What the task asks: Reproduce word for word, from the entries below, the line with "Click the Design customization heading", the line with "The width and height of the screenshot is (1100, 825).", and every line between them, and nothing more.

[Stored data]
::::::::::
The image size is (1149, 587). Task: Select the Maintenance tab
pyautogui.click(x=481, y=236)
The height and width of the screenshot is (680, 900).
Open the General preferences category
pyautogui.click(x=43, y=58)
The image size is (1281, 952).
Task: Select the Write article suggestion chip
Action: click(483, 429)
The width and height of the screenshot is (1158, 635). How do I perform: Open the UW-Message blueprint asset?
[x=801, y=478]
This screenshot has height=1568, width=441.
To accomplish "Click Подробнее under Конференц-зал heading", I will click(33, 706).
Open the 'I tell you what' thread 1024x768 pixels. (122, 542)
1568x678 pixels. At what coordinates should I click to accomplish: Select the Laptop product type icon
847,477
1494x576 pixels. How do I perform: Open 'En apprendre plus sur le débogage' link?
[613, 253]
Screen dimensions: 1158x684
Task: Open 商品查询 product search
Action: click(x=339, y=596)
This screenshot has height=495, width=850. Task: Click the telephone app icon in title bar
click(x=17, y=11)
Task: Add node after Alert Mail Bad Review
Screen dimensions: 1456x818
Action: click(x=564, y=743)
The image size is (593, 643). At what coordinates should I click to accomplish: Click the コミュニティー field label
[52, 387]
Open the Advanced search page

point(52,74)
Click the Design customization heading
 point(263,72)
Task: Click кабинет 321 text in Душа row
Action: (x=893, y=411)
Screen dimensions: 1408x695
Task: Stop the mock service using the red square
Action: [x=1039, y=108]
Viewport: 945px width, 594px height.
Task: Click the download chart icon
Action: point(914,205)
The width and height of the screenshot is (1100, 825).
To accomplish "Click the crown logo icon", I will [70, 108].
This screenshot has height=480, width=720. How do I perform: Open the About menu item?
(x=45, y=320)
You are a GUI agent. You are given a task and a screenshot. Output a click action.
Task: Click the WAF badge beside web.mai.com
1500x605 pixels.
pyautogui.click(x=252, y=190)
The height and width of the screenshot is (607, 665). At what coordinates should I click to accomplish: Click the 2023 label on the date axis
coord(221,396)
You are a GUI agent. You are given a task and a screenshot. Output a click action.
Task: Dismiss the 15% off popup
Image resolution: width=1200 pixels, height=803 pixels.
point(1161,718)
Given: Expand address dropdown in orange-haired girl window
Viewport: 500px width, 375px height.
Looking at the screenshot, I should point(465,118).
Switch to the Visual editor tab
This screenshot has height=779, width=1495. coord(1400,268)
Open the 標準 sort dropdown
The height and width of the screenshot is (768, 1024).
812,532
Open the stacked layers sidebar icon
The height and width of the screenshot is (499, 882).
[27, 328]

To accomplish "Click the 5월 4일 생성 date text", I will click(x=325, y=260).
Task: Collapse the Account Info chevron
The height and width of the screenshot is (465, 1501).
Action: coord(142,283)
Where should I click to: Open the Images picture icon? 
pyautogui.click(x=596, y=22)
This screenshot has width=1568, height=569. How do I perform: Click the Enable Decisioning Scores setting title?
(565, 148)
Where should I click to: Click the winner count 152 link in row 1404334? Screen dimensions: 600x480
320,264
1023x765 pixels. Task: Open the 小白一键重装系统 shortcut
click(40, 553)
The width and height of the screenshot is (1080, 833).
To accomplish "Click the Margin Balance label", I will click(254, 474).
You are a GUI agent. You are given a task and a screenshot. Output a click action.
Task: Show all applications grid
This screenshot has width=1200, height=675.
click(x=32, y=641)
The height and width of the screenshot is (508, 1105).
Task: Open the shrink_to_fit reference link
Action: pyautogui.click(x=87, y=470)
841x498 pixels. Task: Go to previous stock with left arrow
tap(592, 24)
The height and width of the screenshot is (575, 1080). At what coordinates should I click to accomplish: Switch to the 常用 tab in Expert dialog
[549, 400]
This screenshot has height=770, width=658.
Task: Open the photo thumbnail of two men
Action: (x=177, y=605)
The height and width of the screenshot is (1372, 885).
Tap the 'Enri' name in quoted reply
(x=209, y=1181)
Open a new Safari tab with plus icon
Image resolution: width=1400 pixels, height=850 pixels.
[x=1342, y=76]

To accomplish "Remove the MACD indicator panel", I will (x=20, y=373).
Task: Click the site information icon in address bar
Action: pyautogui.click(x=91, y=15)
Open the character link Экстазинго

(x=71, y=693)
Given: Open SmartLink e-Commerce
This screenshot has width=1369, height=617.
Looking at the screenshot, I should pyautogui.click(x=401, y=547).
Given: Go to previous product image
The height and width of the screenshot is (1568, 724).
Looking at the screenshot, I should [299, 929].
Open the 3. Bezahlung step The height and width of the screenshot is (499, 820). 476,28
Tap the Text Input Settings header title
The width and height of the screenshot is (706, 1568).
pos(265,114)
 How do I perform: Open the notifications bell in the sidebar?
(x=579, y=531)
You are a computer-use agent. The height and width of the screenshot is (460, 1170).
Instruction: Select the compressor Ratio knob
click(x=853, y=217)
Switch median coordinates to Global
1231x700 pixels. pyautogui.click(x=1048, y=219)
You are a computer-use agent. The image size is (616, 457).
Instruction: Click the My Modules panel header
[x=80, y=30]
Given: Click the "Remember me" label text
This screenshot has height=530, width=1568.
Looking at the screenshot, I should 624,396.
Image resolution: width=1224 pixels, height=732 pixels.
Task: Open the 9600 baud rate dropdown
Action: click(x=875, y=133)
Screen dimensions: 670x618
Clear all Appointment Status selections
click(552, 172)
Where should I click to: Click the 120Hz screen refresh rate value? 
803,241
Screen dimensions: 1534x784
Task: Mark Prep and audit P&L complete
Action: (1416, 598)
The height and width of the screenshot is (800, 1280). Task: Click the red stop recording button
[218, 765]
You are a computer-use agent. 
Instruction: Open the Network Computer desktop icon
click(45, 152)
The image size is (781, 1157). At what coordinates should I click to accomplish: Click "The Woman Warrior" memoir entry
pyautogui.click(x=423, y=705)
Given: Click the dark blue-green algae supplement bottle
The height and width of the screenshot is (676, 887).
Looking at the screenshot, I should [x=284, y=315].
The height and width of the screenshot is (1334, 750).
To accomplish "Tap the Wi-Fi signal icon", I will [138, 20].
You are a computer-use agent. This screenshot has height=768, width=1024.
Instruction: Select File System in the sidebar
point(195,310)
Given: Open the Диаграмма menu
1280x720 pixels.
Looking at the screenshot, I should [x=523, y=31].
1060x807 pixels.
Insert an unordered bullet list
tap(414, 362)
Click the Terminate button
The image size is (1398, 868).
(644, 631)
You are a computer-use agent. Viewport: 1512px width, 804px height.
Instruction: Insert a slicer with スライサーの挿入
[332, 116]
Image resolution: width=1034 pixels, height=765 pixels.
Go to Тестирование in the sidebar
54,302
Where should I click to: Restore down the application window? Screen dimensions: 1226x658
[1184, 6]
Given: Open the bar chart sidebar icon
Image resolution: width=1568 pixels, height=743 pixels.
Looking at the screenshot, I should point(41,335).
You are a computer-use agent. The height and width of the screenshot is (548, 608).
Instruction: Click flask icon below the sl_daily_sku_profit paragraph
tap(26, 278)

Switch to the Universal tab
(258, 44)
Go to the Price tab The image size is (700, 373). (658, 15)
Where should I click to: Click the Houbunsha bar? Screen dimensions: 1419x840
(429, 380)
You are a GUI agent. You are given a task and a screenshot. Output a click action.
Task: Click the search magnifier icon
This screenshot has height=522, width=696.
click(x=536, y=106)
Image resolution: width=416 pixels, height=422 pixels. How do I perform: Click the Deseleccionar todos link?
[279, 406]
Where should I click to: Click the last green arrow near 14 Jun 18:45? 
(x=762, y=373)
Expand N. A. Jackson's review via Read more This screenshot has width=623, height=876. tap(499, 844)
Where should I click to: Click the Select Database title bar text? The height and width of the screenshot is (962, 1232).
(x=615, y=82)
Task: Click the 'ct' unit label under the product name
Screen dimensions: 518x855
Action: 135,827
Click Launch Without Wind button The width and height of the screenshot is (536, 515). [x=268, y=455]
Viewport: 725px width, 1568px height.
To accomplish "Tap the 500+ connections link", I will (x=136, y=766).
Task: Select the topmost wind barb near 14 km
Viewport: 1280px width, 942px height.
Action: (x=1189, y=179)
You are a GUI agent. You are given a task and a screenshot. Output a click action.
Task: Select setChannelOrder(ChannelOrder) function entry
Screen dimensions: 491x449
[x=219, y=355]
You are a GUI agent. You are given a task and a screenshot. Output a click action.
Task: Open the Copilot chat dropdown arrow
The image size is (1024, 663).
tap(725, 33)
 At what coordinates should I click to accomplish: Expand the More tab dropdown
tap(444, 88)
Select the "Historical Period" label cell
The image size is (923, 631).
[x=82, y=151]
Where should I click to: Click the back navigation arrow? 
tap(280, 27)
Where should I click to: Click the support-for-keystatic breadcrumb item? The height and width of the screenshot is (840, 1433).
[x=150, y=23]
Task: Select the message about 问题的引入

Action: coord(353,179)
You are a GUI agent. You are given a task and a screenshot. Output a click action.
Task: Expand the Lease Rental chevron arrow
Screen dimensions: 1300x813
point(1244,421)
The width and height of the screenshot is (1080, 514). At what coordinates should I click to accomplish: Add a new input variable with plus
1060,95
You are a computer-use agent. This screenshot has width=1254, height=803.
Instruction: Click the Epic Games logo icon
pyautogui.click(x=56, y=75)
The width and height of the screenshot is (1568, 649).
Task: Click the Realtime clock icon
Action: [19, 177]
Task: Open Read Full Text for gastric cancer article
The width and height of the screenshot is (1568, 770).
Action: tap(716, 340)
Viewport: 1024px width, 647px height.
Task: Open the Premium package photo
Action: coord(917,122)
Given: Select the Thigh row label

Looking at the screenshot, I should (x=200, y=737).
::::::::::
Problem solution:
Click the Design customization heading
 point(263,72)
Task: Click кабинет 321 text in Душа row
Action: (x=893, y=411)
Screen dimensions: 1408x695
Task: Stop the mock service using the red square
Action: [x=1039, y=108]
Viewport: 945px width, 594px height.
Task: Click the download chart icon
Action: point(914,205)
The width and height of the screenshot is (1100, 825).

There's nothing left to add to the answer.